Apprezzabile la parte su semplificazione degli adempimenti per il contribuente, e volontà di rafforzare gli interpelli preventivi all’amministrazione tributaria sui mille problemi interpretativi delle norme vigenti: ma è da respingere l’idea di far pagare al contribuente gli interpelli per finanziare Ag Entrate, lo stato non è il Caf dei sindacati. Su Iva e imposte indirette, il progetto di allineamento alle disposizioni Ue è giusto. Bisognerà capire che cosa significhi in termini di scelte su cosa esentare dall’imposta, e su cosa agevolare nel settore dei beni comuni. Non si comprende ancora quali siano le linee d’intervento in materia di rimborsi, croce senza delizia dei soggetti a Iva in questi anni la trasmissione telematica dei dati Iva è stato un vantaggio per lo stato e per la lotta all’evasione, molto meno per i contribuenti adempienti.

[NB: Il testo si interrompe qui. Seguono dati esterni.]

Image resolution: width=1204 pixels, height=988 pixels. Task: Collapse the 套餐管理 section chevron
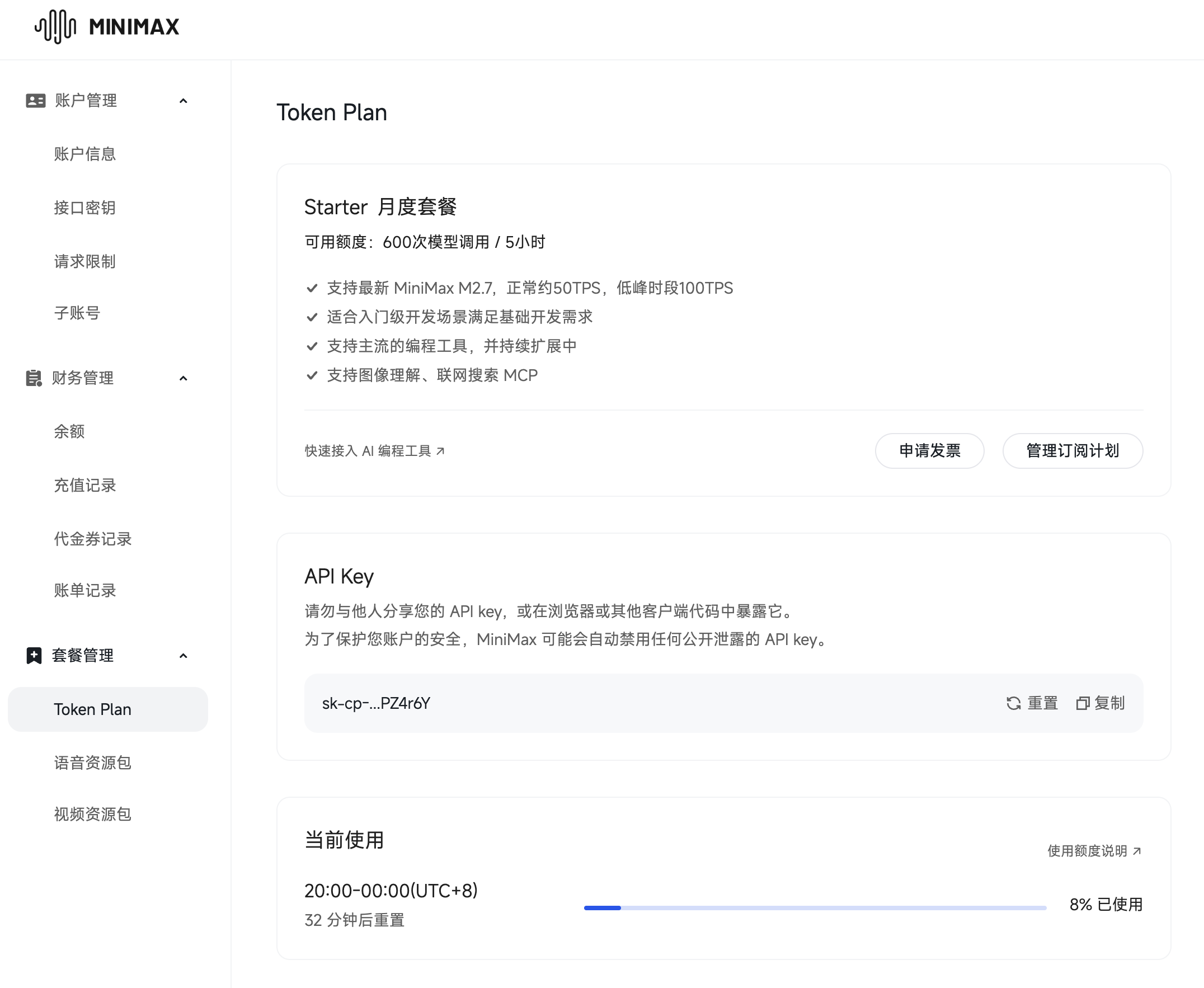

L’articolo dedicato alla riforma delle accise enuclea finalità energetiche apprezzabili, come il sostegno alle rinnovabili. Ma manca una riflessione organica sulla necessità di un’unica visione per accise, detrazioni e deduzioni e sussidi di ogni tipo ai soggetti in campo energetico, che configuri una sorte di unico codice fiscale per il settore green-ambientale. Per l’Irpef, l’idea iniziale era di diminuire le aliquote da 4 a 3, accorpando secondo e terzo tra gli attuali scaglioni, dei redditi tra 15 mila e 50 mila euro. In assenza però di dettagli sulla revisione annunciata delle detrazioni/deduzioni Irpef, non è possibile in alcun modo effettuare calcoli di convenienza fiscale. Né sulle aliquote reali che ne deriverebbero davvero (in termini di progressività), né tanto meno sugli effetti conseguenti al bilancio e deficit pubblico.
La bandierina di un’Irpef “tra 5 anni flat tax per tutti” resta uno slogan ideologico valutabile solo nei mesi a venire. E’ tuttavia sin da oggi positivo mirare all’unificazione di trattamento fiscale dei redditi di capitale e dei redditi diversi di natura finanziaria, soggetti oggi a incomprensibili diversi regimi, nonché di rivedere l’attuale tassazione dei fondi pensione.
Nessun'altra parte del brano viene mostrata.